You need to do two things to restore integrity to your instance.

  1. Re-establish the MySQL constraint. This will prevent orphan order records. This seems more off-topic, I'll offer a solution to your current problem below.

  2. Remove the orphan order grid records. Run the following query to remove them.

Back up DB before running. Test it on a development environment first. I'm not responsible for your data loss.

DELETE 
FROM `sales_flat_order_grid` 
WHERE entity_id IN  (
    SELECT * FROM (
        SELECT g.entity_id
        FROM `sales_flat_order_grid` AS g
            INNER JOIN `sales_flat_order` AS o
                ON g.`entity_id` = o.`entity_id`
        WHERE g.entity_id IS NULL
    ) AS t
)
3

Mour, The order has been already deleted from system in table sales_flat_order.You need to check here.

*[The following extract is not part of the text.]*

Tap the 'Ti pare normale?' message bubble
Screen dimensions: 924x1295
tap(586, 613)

I guess that order is in sales_flat_order_grid database table but it doesn't exits on sale_flat_order table which is main table of sales order model[Mage::getModel('sales/order')]

see at class Mage_Adminhtml_Sales_OrderController where magento is check order is exit or not.

on function initorder

protected function _initOrder()
    {
        $id = $this->getRequest()->getParam('order_id');
        $order = Mage::getModel('sales/order')->load($id);
        if (!$order->getId()) {
            $this->_getSession()->addError($this->__('This order no longer exists.'));
            $this->_redirect('*/*/');
            $this->setFlag('', self::FLAG_NO_DISPATCH, true);
            return false;
        }
        Mage::register('sales_order', $order);
        Mage::register('current_order', $order);
        return $order;
    }

That means order does not delete properly.

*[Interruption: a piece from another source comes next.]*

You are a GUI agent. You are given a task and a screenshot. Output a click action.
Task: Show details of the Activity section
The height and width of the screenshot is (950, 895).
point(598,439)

You need to delete those order from sales_flat_order_grid.

3
  • then why does it shows in admin > sales > order Commented Mar 9, 2015 at 11:33
  • is showing at order grid
    – Amit Bera
    Commented Mar 9, 2015 at 11:41
  • yeah show in order grid but when i click it shows message order does not exists Commented Mar 9, 2015 at 11:56
1

The problem is

The order entry exists in the sales_flat_order_grid table but missing in sales_flat_order table

The solution is

Delete the entries from sales_flat_order_grid table which has no reference in sales_flat_order table

Run this SQL Query in your database:

DELETE FROM `sales_flat_order_grid`  
WHERE entity_id NOT IN (
   SELECT `entity_id` FROM `sales_flat_order`
);

Add a trigger on sales_flat_order table on event AFTER DELETE ON sales_flat_order if not exists,

DELETE FROM sales_flat_order_grid WHERE OLD.entity_id=sales_flat_order_grid.entity_id; 
0

A bit late to the party, But I had the same problem recently. One of my clients has iteratively upgraded from 1.4 up to 1.9 and I have found some orphaned records.

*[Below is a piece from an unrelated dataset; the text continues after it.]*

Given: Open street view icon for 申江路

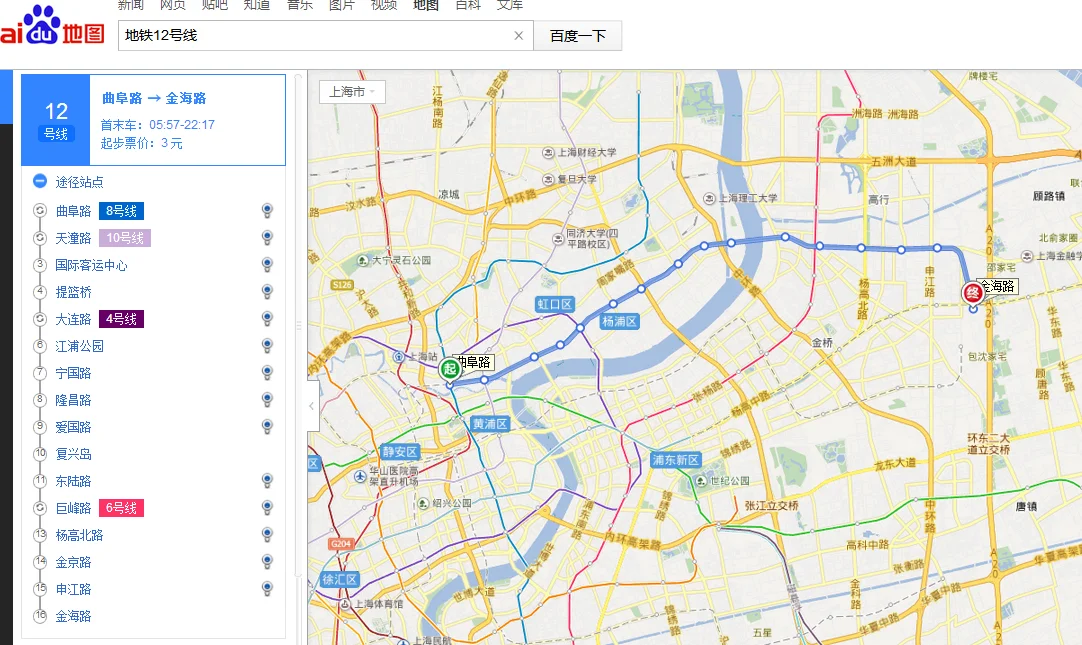Looking at the screenshot, I should (267, 589).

My approach was to check if there are any first.

SELECT COUNT(*) FROM `sales_flat_order_grid` WHERE `entity_id` NOT IN (SELECT `entity_id` FROM `sales_flat_order`);

Then, delete them:

DELETE FROM `sales_flat_order_grid` WHERE `entity_id` NOT IN (SELECT `entity_id` FROM `sales_flat_order`);

You can find all orphaned records like this:


// `-s` means no clutter around the result, `-N` means no header.

> mysql -s -N -umy_user -p

SELECT 
  CONCAT(
    'SELECT COUNT(*) FROM `', TABLE_NAME, '` ',
    'WHERE `', COLUMN_NAME, '` NOT IN (',
    'SELECT `', REFERENCED_COLUMN_NAME, '` FROM `', REFERENCED_TABLE_NAME, '`',
    ');'
  )
FROM 
  INFORMATION_SCHEMA.KEY_COLUMN_USAGE 
WHERE
  REFERENCED_TABLE_NAME IS NOT NULL
AND 
  CONSTRAINT_SCHEMA = '__PUT_DATABASE_NAME_HERE__'
  ; 

Then you can generate this beauty and finish the job.

SELECT 
  CONCAT(
    'DELETE FROM `', TABLE_NAME, '` ',
    'WHERE `', COLUMN_NAME, '` NOT IN (',
    'SELECT `', REFERENCED_COLUMN_NAME, '` FROM `', REFERENCED_TABLE_NAME, '`',
    ');'
  )
FROM 
  INFORMATION_SCHEMA.KEY_COLUMN_USAGE 
WHERE
  REFERENCED_TABLE_NAME IS NOT NULL
AND 
  CONSTRAINT_SCHEMA = '__PUT_DATABASE_NAME_HERE__'
  ;

Kudos to kozie for this suggestion; and dfelton for the orignal idea.

You could go one more step and create a batch file that iterates over the result using --execute="DELETE ...", but that's definitely out of scope of this answer.